Alain Gresh, extrait d’un texte paru dans Orient XXl, 1 octobre 2020
Herbert. R. McMaster, qui fut une année durant conseiller national à la sécurité du président américain Donald Trump, a expliqué le 20 septembre 2020 qu’Al-Qaida et l’organisation de l’État islamique (OEI) disposaient de plus de capacités aujourd’hui qu’avant le 11-Septembre et qu’elles avaient accès à des moyens de destruction bien plus dévastateurs. Cette déclaration coïncide avec les négociations qui se déroulent au Qatar sur l’Afghanistan et dont le résultat probable sera d’acter le retour des talibans au pouvoir, voire à tout le pouvoir. Près de vingt années de « guerre contre le terrorisme » pour en arriver là ? Tout ça pour ça ?
Cette guerre, pour la région qui s’étend du Maroc au Golfe, a signifié bombardements, destructions, morts, réfugiés. Les espoirs nés en 2011, ravivés en 2019 par les soulèvements en Irak, au Liban, en Algérie restent encore à exaucer : la transition (chaotique) en Tunisie et le renversement d’une dictature trentenaire au Soudan restent des succès isolés. La vague de Covid-19 a amplifié les souffrances indicibles de populations, enfermées dans un dilemme sinistre, mourir du virus ou mourir de faim.
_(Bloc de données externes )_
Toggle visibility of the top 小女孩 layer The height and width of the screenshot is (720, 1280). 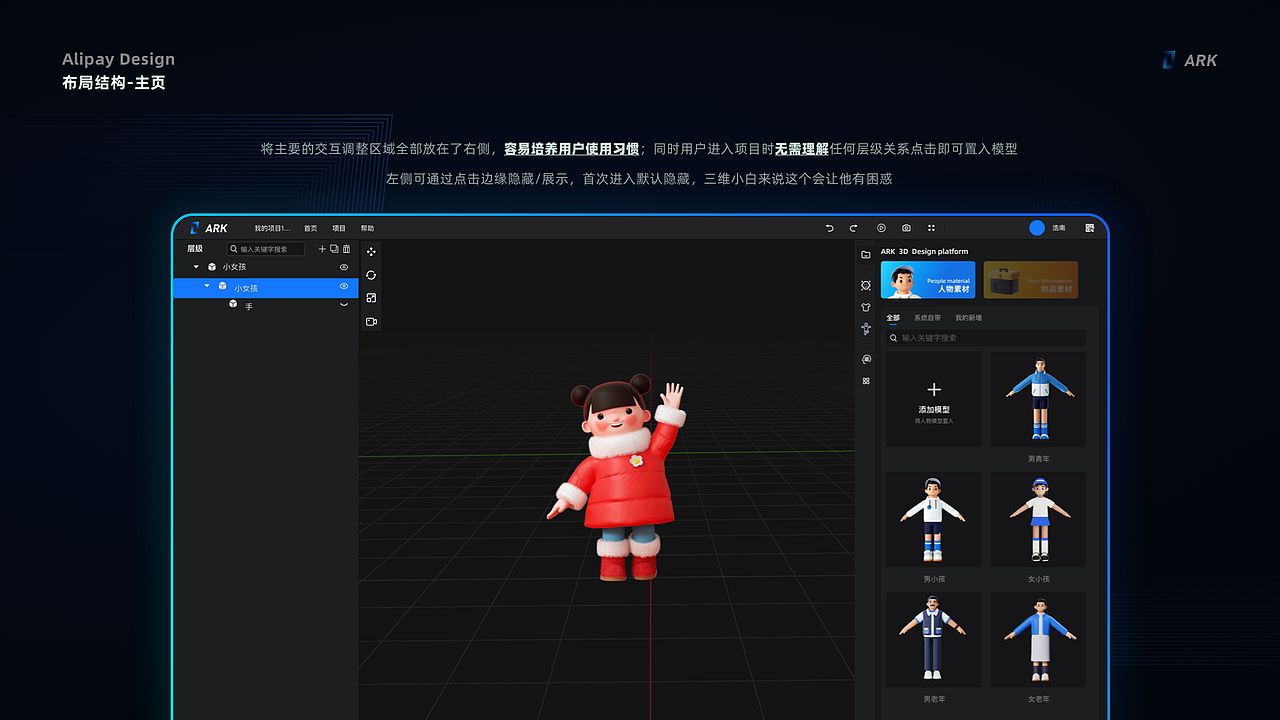344,267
Partout, des élites dirigeantes incompétentes s’accrochent à leurs postes, à leurs privilèges et à leurs comptes à l’étranger. Les structures étatiques, là où elles n’ont pas été englouties dans des guerres civiles, se réduisent à un appareil de répression de plus en plus brutal.
Face à ce délitement qui se produit à ses frontières, l’Europe — comme les États-Unis d’ailleurs — a retrouvé ses vieux tropismes : défendre la stabilité contre « le terrorisme », les régimes en place contre les aspirations des peuples, comme celui du président égyptien Abdel Fattah Al-Sissi, dont le bilan répressif est bien plus sanglant que celui — déjà peu glorieux — de son homologue turc Recep Tayyip Erdoğan. Pour l’Occident ces régimes sont des remparts contre le terrorisme, alors même que leurs politiques l’alimentent ; contre les vagues migratoires, alors même qu’elles sont le résultat de l’immobilisme qui désespère une jeunesse dont l’unique horizon devient le départ à l’étranger.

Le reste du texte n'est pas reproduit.